Data supplied:
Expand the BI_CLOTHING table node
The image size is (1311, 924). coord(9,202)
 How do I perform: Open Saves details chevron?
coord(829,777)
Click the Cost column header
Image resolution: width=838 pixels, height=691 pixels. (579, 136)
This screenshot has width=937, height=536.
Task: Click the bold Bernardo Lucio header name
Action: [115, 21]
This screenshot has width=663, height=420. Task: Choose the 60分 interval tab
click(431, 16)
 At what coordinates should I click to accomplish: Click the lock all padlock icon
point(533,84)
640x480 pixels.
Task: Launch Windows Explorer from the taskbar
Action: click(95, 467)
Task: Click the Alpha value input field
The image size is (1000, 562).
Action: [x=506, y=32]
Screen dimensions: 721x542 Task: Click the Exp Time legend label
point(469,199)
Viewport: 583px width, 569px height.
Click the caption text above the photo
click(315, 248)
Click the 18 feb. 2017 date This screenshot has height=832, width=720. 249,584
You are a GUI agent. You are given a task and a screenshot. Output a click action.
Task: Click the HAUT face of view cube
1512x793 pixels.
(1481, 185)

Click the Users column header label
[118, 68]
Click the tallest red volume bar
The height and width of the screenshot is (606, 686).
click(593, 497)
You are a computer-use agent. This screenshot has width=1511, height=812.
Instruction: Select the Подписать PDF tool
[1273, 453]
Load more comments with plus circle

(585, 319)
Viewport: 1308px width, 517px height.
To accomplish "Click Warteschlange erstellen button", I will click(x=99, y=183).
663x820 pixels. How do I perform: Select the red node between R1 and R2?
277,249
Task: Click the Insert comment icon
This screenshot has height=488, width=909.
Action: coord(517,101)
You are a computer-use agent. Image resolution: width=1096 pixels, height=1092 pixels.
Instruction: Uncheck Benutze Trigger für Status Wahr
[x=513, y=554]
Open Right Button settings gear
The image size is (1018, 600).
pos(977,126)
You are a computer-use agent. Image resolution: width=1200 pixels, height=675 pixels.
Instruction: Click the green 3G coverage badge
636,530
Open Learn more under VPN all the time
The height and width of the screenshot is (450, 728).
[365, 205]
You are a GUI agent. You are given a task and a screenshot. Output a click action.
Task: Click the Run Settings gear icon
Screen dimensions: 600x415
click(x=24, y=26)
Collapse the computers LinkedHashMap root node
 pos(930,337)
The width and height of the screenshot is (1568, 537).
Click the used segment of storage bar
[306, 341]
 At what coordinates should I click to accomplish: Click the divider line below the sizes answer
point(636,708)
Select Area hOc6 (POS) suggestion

What to work on: Word for word, restate every record in the listing.

Reply:
Expand the BI_CLOTHING table node
The image size is (1311, 924). coord(9,202)
 How do I perform: Open Saves details chevron?
coord(829,777)
Click the Cost column header
Image resolution: width=838 pixels, height=691 pixels. (579, 136)
This screenshot has width=937, height=536.
Task: Click the bold Bernardo Lucio header name
Action: [115, 21]
This screenshot has width=663, height=420. Task: Choose the 60分 interval tab
click(431, 16)
 At what coordinates should I click to accomplish: Click the lock all padlock icon
point(533,84)
640x480 pixels.
Task: Launch Windows Explorer from the taskbar
Action: click(95, 467)
Task: Click the Alpha value input field
The image size is (1000, 562).
Action: [x=506, y=32]
Screen dimensions: 721x542 Task: Click the Exp Time legend label
point(469,199)
Viewport: 583px width, 569px height.
Click the caption text above the photo
click(315, 248)
Click the 18 feb. 2017 date This screenshot has height=832, width=720. 249,584
You are a GUI agent. You are given a task and a screenshot. Output a click action.
Task: Click the HAUT face of view cube
1512x793 pixels.
(1481, 185)

Click the Users column header label
[118, 68]
Click the tallest red volume bar
The height and width of the screenshot is (606, 686).
click(593, 497)
You are a computer-use agent. This screenshot has width=1511, height=812.
Instruction: Select the Подписать PDF tool
[1273, 453]
Load more comments with plus circle

(585, 319)
Viewport: 1308px width, 517px height.
To accomplish "Click Warteschlange erstellen button", I will click(x=99, y=183).
663x820 pixels. How do I perform: Select the red node between R1 and R2?
277,249
Task: Click the Insert comment icon
This screenshot has height=488, width=909.
Action: coord(517,101)
You are a computer-use agent. Image resolution: width=1096 pixels, height=1092 pixels.
Instruction: Uncheck Benutze Trigger für Status Wahr
[x=513, y=554]
Open Right Button settings gear
The image size is (1018, 600).
pos(977,126)
You are a computer-use agent. Image resolution: width=1200 pixels, height=675 pixels.
Instruction: Click the green 3G coverage badge
636,530
Open Learn more under VPN all the time
The height and width of the screenshot is (450, 728).
[365, 205]
You are a GUI agent. You are given a task and a screenshot. Output a click action.
Task: Click the Run Settings gear icon
Screen dimensions: 600x415
click(x=24, y=26)
Collapse the computers LinkedHashMap root node
 pos(930,337)
The width and height of the screenshot is (1568, 537).
Click the used segment of storage bar
[306, 341]
 At what coordinates should I click to accomplish: Click the divider line below the sizes answer
point(636,708)
Select Area hOc6 (POS) suggestion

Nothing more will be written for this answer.